The amount of confidence displayed in this Fire Management Plan with its major and significant amount of manipulation of the forests, meadows, riparian areas and vegetation and its potential unknown effects on the ecology is amazing. A small example of what is not known. During the Fire Management Plan field trip on July 24, the Yosemite Fire Manager explained that before the A-Rock fire no one knew there were Knob cone pines in Yosemite. In fact, there is a ridge below where we were standing when this was said which is known as, "Knob cone hill" in Foresta because of the Knob cone pines which are known to have been there by Foresta residents long before the fire. The cones roll down the hill, which is why in part there are many knob cone pines in Forest before the fire and now.

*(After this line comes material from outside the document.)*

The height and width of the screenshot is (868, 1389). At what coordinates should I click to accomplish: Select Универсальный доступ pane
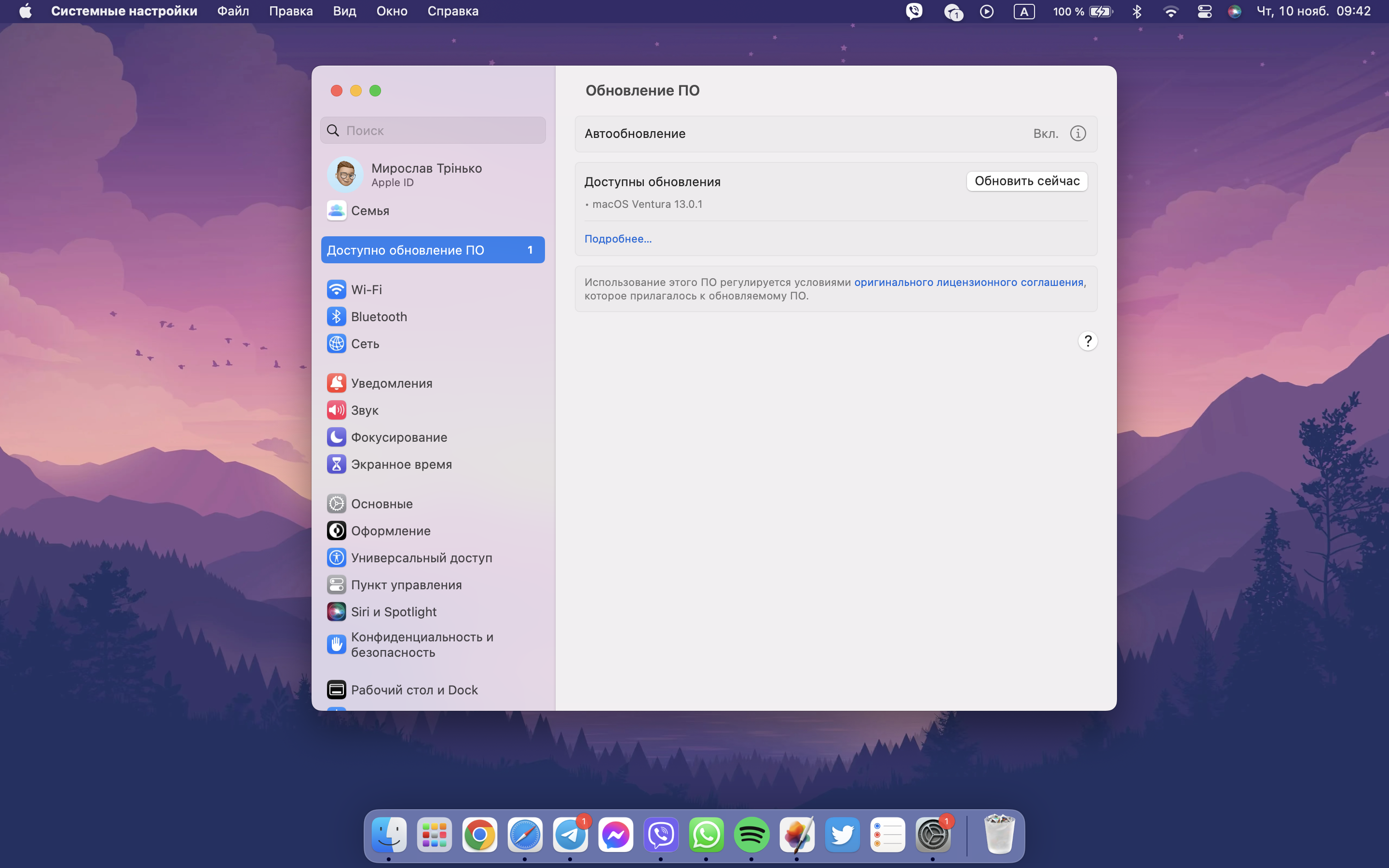421,557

* SOME ADDITIONAL QUESTIONS REGARDING THIS PLAN:

Why has this plan intermingled fire management to prevent catastrophic or hazardous fires with vegetation restoration?

Are these compatible? Based on what criteria? What proof?

How much of the Rx and the M in the WUI and the Wilderness and wildlands areas, Project by Project as per Table A-6-2 and Table A-6-3, are for fire management?

How much of the Rx and the M in the WUI and the Wilderness and wildlands areas, project area by project area as per Table A-6-2 and Table A-6-3, are for vegetation restoration?

Why is the range of vegetation narrowed compared to the 1997 Vegetation Management Plan as per Appendix 10-2?

How can NPS know what, "would have existed today without Euro-American interference?"

What is the planning time frame this plan envisions? The Sequoias live for thousands of years, how can we plan what is right to do or not to do in and around the Yosemite Sequoia groves with the relatively short time concept we are working under?

What justifies the huge variability range in Table 2-3 of Gap Distribution, Density and Frequency by Species Composition and Fuel Load?

* FIRST DO NO HARM. The prescription of Hippocrates is as valid as ever.

Thank you, Joyce M Eden, for Friends of Yosemite Valley.